Saturday, September 02, 2006

Why is SOA Testing Crucial?

After spending over 7 years working with XML-based messaging, I am really pleased to see that large vendors such as SAP, IBM, Oracle, BEA and Microsoft all expose their interfaces via WSDLs. This makes is easy for IT assets such as application servers, Databases, ESBs, Proxy servers, and Enterprise Applications to seamlessly work within a Service Oriented Architecture.

I have been on the road lately visiting my customers and reviewing their SOA deployments. SOAP-based messaging is getting deployed everywhere. WSDLs are being exchanged between trading partners and integrating with other systems in now easier than ever. One customer in particular has over 40 WSDLs with dozens of operations per WSDL. Their architecture is elegant with a SOA Gateway from Forum Systems and a BPEL engine from Active Endpoints. However, their SOA testing models are rudimentary using pre-SOA tools such as Mercury Interactive's QTP.

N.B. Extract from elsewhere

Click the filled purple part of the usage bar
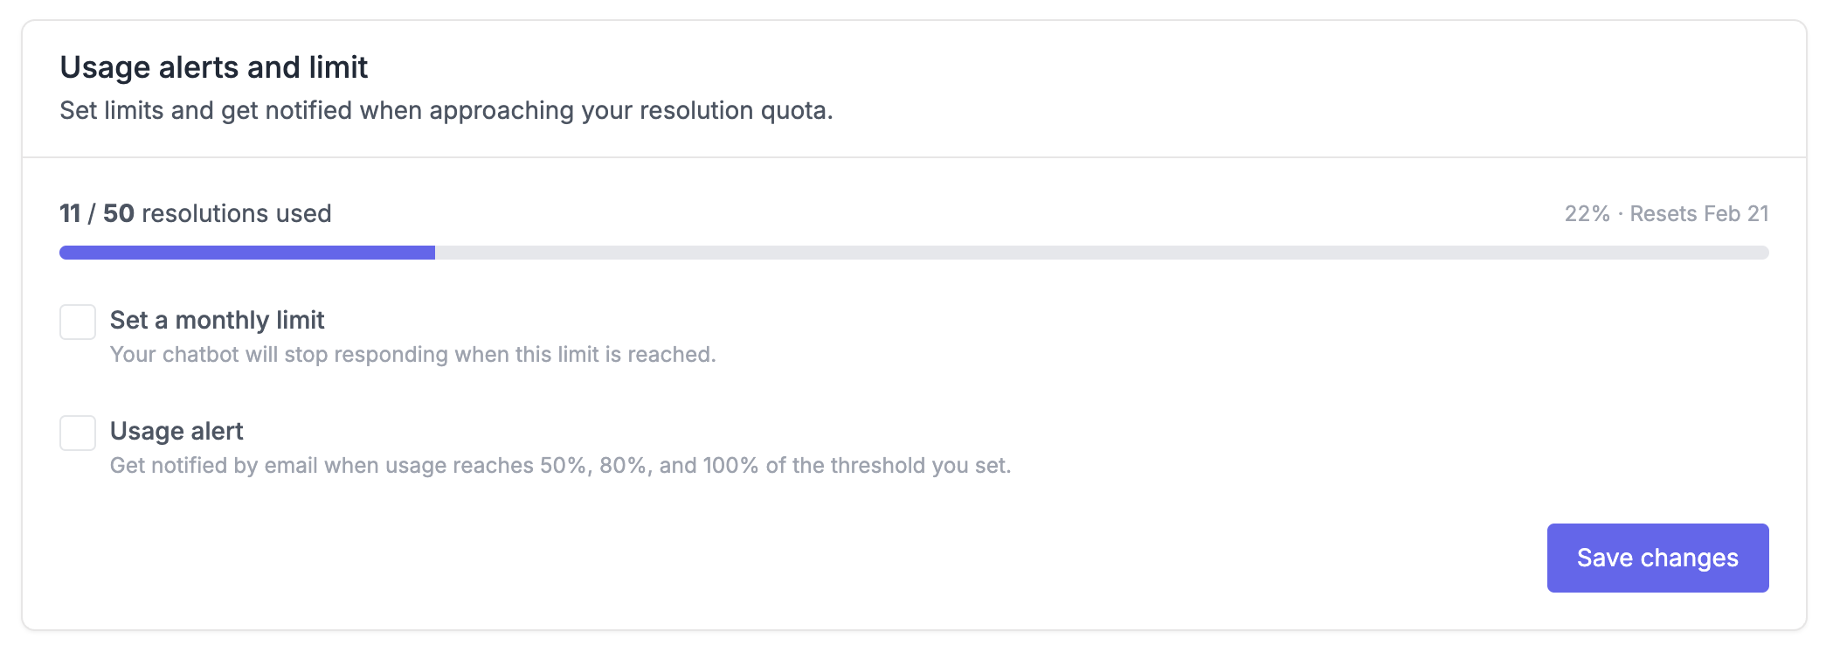Viewport: 1833px width, 652px height. pyautogui.click(x=247, y=253)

The ease of integration in a distributed and heterogeneous infrastructure puts tremendous burdens on the SOA Tester. Within a SOA, operations are heavily dependent on other operations that may be hosted by a services provider such as Amazon AWS. A SOA Tester has to build complex regression suites that test base operations as well as operations dependent on base operations. Such regression suites can get complex and need specialized techniques that keep SOA interoperability, security and reliability in mind.

I am happy to see larger commercial and public entities using web services to develop modern SOA. Now I hope that as web service deployments mature, SOA Testing techniques are shared and formalized to give modern system-to-system integration the necessary reliability, scalability and interoperability.